**EXERCISE**
Below are records to be reproduced exactly and in full.

START SOURCE MATERIAL

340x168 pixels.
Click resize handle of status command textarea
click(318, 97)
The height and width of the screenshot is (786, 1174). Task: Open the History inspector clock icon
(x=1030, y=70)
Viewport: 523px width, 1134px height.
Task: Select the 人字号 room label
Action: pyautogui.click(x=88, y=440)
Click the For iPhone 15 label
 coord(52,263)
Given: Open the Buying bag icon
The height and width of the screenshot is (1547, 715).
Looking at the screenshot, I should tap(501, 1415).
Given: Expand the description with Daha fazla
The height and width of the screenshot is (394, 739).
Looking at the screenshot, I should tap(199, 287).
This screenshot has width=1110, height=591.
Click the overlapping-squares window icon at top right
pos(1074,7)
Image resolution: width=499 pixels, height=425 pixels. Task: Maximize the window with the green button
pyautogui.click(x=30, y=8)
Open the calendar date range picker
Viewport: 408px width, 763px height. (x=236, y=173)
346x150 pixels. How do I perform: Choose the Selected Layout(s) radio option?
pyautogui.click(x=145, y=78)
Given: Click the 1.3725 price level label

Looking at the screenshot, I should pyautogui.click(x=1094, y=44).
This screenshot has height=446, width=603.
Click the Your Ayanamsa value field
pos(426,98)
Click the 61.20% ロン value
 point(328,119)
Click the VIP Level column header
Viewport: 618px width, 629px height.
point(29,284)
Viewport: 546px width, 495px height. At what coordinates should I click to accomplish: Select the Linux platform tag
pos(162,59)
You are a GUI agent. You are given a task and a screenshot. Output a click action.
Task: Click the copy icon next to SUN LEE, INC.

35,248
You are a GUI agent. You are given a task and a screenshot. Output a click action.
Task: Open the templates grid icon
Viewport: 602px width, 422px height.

END SOURCE MATERIAL

**EXERCISE RESPONSE**
340x168 pixels.
Click resize handle of status command textarea
click(318, 97)
The height and width of the screenshot is (786, 1174). Task: Open the History inspector clock icon
(x=1030, y=70)
Viewport: 523px width, 1134px height.
Task: Select the 人字号 room label
Action: pyautogui.click(x=88, y=440)
Click the For iPhone 15 label
 coord(52,263)
Given: Open the Buying bag icon
The height and width of the screenshot is (1547, 715).
Looking at the screenshot, I should tap(501, 1415).
Given: Expand the description with Daha fazla
The height and width of the screenshot is (394, 739).
Looking at the screenshot, I should tap(199, 287).
This screenshot has width=1110, height=591.
Click the overlapping-squares window icon at top right
pos(1074,7)
Image resolution: width=499 pixels, height=425 pixels. Task: Maximize the window with the green button
pyautogui.click(x=30, y=8)
Open the calendar date range picker
Viewport: 408px width, 763px height. (x=236, y=173)
346x150 pixels. How do I perform: Choose the Selected Layout(s) radio option?
pyautogui.click(x=145, y=78)
Given: Click the 1.3725 price level label

Looking at the screenshot, I should pyautogui.click(x=1094, y=44).
This screenshot has height=446, width=603.
Click the Your Ayanamsa value field
pos(426,98)
Click the 61.20% ロン value
 point(328,119)
Click the VIP Level column header
Viewport: 618px width, 629px height.
point(29,284)
Viewport: 546px width, 495px height. At what coordinates should I click to accomplish: Select the Linux platform tag
pos(162,59)
You are a GUI agent. You are given a task and a screenshot. Output a click action.
Task: Click the copy icon next to SUN LEE, INC.

35,248
You are a GUI agent. You are given a task and a screenshot. Output a click action.
Task: Open the templates grid icon
Viewport: 602px width, 422px height.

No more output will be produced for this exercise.